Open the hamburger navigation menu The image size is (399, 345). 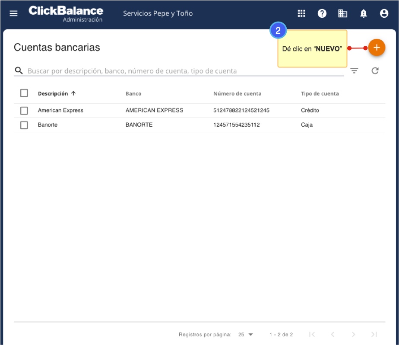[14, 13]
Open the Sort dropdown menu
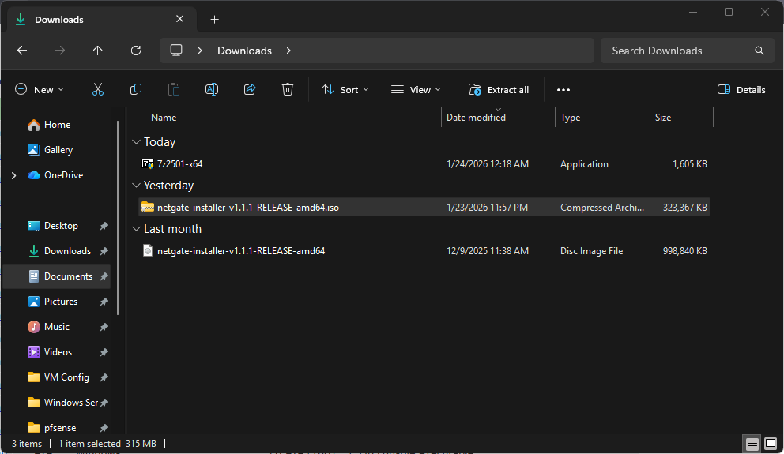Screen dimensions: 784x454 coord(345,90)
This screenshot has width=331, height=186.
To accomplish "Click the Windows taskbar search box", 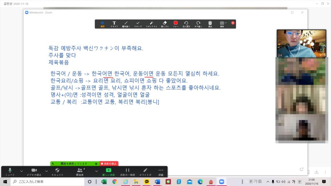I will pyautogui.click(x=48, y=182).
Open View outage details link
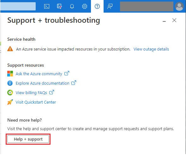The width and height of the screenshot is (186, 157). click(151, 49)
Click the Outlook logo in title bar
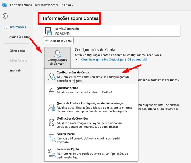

==============================

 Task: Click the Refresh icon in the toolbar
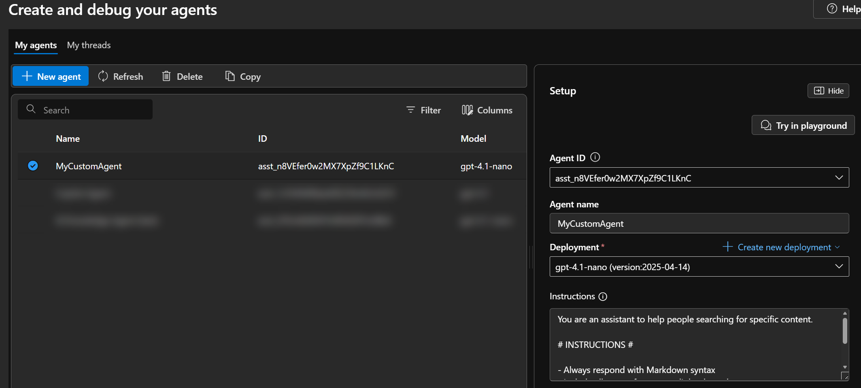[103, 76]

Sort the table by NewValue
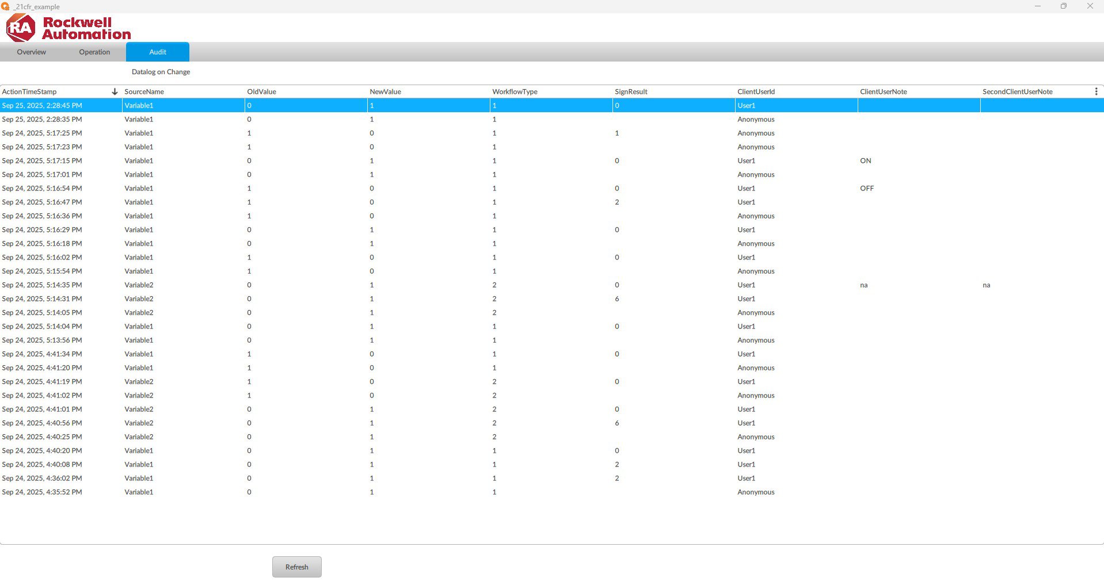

==============================

▸ **Exercise aim**
Rewrite every row from the line with "Task: Click the Refresh icon in the toolbar" up to and including the line with "Sort the table by NewValue", keeping the requests and shifting each coordinate in the answers by -65. Leave the pictures out of your answer.

▸ **Task result**
 Task: Click the Refresh icon in the toolbar
[38, 11]

Sort the table by NewValue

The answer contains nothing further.